2021年度 あいどるとおく

 

9月号 「『虫』から考えるSDGs

 夏休みのある日のことです。職員室で耳をすましていると、ツクツクボウシの鳴き声が聞こえてきました。毎年7月の中頃には、アブラゼミやミンミンゼミの声に「いよいよ夏休みだなぁ」と思い、この声が聞こえてくると「もう夏も終わりだなぁ」と少し感傷的な気持ちになります。
 先日読んだ本に、『虫捕りは、子どもたちにとって重要な自然世界とのコミュニケーションだった』とありました。夏休みになると、友だちといっしょに毎日のように虫を捕まえに走り回っていた記憶が私にもあります。家の近くの川の土手やちょっとした雑木林で、セミやバッタ、トンボなどを追いかけていたように思います。あの頃の私は、虫捕りを通じて自然とどんな対話をしたのだろうと考えてみました。自分よりはるかに小さく弱い存在の虫に対して、文字では表せないような残虐なことをして生命を奪ってしまったことがありました。
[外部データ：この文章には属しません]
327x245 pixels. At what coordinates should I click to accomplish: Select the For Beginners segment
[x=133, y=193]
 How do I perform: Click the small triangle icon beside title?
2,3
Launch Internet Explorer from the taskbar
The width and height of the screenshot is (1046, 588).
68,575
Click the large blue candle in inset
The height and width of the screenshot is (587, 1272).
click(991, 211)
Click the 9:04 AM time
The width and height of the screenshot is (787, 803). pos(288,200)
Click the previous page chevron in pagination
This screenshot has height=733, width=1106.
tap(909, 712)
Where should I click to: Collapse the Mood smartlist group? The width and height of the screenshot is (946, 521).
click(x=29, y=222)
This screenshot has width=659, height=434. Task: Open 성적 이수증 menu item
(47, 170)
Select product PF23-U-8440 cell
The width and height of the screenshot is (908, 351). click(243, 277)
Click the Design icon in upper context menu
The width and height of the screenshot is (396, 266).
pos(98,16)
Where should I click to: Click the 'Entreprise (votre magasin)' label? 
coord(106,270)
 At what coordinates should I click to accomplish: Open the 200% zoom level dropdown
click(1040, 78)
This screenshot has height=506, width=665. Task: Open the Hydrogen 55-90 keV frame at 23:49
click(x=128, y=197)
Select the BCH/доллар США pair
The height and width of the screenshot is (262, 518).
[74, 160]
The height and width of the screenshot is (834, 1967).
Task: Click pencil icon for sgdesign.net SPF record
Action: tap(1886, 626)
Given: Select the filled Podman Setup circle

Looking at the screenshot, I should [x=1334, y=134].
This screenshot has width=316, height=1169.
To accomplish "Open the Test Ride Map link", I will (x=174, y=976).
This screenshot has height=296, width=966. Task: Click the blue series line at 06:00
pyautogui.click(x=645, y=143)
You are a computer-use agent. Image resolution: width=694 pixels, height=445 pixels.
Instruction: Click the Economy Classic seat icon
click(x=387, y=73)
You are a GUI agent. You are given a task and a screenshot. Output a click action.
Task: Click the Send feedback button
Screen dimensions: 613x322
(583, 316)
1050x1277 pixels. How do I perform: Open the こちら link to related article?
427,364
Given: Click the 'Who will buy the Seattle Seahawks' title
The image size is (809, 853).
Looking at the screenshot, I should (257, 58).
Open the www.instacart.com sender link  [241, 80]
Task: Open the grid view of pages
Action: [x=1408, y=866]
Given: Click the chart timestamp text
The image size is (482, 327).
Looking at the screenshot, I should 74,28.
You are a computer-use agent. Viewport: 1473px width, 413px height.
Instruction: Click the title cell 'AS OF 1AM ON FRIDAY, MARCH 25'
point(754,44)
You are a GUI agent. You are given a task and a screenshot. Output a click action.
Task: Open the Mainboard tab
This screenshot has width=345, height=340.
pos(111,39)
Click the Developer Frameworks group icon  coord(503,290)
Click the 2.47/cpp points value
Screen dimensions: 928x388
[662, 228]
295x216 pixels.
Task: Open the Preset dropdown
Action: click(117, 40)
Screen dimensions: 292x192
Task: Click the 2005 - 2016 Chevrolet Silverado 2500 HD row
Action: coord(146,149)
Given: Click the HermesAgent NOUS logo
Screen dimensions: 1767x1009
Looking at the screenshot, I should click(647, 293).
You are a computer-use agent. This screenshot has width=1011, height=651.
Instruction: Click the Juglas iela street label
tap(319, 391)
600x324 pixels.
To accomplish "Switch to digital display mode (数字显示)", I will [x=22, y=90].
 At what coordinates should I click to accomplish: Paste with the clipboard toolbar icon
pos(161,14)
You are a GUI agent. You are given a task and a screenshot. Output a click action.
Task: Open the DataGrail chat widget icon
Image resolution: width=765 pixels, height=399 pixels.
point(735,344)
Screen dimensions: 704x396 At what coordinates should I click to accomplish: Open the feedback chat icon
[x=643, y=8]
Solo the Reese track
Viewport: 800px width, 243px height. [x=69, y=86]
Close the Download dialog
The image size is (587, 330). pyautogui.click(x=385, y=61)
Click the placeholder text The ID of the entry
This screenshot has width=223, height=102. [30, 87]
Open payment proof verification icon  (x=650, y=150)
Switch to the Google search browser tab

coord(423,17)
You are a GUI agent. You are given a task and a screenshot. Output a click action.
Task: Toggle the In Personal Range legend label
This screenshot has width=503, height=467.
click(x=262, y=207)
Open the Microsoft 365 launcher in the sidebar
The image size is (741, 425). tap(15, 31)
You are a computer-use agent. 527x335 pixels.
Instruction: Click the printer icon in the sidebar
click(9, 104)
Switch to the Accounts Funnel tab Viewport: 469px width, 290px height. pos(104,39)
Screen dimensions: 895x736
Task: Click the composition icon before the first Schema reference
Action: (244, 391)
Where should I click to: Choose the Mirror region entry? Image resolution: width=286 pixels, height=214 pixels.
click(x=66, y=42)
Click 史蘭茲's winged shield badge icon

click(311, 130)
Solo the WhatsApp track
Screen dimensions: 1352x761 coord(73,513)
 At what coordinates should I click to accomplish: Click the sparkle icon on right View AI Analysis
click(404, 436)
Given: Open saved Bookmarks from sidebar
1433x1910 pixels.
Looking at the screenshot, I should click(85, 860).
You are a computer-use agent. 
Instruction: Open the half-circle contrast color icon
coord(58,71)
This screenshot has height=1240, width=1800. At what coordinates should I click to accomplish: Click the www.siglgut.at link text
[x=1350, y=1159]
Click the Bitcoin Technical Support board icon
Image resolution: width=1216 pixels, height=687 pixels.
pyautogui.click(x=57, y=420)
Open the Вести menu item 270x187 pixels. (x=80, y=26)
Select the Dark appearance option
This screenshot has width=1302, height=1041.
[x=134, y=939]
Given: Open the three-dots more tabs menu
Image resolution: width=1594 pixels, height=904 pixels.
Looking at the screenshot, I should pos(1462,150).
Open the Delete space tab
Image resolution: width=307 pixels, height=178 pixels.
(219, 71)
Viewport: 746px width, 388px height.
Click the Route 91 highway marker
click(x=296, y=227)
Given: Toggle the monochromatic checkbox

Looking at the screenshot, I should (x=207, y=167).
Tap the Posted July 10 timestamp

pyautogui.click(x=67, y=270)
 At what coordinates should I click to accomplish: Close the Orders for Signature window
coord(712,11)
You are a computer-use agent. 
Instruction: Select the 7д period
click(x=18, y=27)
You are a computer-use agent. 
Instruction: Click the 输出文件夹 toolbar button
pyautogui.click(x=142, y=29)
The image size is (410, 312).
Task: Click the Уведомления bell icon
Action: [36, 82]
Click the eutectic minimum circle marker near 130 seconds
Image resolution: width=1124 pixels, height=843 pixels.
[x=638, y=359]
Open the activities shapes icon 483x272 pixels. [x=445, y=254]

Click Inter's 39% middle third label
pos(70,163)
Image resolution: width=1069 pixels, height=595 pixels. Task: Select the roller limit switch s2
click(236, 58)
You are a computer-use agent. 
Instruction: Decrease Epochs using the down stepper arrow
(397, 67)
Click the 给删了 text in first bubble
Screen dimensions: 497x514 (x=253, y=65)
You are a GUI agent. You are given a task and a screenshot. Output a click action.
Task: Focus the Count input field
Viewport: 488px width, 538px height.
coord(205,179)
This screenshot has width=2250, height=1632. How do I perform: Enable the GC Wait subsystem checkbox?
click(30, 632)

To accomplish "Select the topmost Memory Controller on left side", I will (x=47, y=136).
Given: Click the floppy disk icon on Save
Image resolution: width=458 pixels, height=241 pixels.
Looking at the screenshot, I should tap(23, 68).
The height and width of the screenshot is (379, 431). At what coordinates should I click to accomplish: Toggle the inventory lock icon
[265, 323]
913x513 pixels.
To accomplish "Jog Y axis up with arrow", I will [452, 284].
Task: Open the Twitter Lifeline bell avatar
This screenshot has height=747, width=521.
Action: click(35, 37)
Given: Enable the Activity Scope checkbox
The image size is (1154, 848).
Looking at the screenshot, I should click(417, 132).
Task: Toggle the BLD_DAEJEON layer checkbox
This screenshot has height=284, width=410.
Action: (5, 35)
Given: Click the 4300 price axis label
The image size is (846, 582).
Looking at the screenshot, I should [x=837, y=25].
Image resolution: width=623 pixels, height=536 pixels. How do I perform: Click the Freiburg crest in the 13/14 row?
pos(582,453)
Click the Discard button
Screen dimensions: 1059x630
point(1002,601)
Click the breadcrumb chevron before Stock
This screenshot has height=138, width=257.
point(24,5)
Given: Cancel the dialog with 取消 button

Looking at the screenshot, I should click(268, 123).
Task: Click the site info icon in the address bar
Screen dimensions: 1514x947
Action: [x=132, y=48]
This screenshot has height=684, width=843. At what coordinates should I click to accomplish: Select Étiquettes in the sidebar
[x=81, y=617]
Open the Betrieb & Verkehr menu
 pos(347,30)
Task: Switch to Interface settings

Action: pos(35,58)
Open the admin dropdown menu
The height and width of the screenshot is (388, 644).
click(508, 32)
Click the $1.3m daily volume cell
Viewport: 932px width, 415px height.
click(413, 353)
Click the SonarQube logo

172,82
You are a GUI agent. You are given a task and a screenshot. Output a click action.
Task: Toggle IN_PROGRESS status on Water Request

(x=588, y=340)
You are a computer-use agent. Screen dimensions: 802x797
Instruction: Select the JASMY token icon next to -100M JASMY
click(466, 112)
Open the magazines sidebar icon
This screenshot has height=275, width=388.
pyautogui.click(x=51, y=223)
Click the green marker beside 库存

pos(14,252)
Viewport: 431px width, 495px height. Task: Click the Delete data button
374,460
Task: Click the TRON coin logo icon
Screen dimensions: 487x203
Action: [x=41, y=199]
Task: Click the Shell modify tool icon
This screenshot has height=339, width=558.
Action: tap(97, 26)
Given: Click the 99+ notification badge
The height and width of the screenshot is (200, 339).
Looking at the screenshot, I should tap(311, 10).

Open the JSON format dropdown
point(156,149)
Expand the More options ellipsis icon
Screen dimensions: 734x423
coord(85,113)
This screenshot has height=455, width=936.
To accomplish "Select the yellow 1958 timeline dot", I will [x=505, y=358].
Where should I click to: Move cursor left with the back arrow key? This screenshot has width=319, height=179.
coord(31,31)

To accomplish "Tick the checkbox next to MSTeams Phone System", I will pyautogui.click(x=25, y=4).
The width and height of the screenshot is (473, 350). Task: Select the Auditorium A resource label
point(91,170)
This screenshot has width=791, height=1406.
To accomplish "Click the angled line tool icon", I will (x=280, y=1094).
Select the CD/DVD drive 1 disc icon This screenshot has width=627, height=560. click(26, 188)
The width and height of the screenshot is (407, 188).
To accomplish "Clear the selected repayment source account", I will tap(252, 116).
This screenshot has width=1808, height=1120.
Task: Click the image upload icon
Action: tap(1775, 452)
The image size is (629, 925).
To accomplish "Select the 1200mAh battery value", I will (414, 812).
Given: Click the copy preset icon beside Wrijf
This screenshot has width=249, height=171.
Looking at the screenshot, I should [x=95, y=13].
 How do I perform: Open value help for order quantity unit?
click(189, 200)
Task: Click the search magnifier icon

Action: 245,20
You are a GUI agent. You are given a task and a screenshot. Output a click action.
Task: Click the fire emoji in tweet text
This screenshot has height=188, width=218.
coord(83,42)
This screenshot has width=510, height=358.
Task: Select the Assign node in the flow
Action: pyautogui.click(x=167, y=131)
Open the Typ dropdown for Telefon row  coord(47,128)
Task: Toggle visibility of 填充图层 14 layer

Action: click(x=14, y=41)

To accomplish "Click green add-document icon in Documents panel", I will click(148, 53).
しかしそこから、奪われた生命は二度と戻らないことを肌で感じ取ったように思います。また、さまざまな色や形の虫の中には、カブトムシやクワガタムシのようにみんなから重宝される虫もあれば、見た目やその特徴から、人に嫌われている虫もあります。子どもながらになんとなくその不条理を感じていたように思います。自然を構成する等価値の虫たちに、勝手な「ものさし」で値打ちを決めているのは、私たち人間です。そういえば、宮崎駿さんは映画『風の谷のナウシカ』で、不気味な姿かたちをした王蟲(おうむ)を、腐海の森を浄化する存在として描き、主人公のナウシカに、その抜け殻を「きれい」と言わせています。
 今の子どもたちは、虫捕りに出かける機会が、減ったように感じます。環境の変化からでしょうか。スマホ片手にポケモンを捕まえに行くことはあっても、網とカゴを持って虫を捕まえに行ったという話をあまり聞かなくなったように思います。もしもこれからを生きる子どもたちが、自然との対話を断ち、畏敬の念を失ってしまったら、自然は破壊の対象になってしまうかもしれません。SDGsの目標の中には、地球環境に関わるものがいくつもあります。持続可能な地球環境のためにできることを、子どもたちといっしょに考えるのも人権学習の大事な一つではないでしょうか。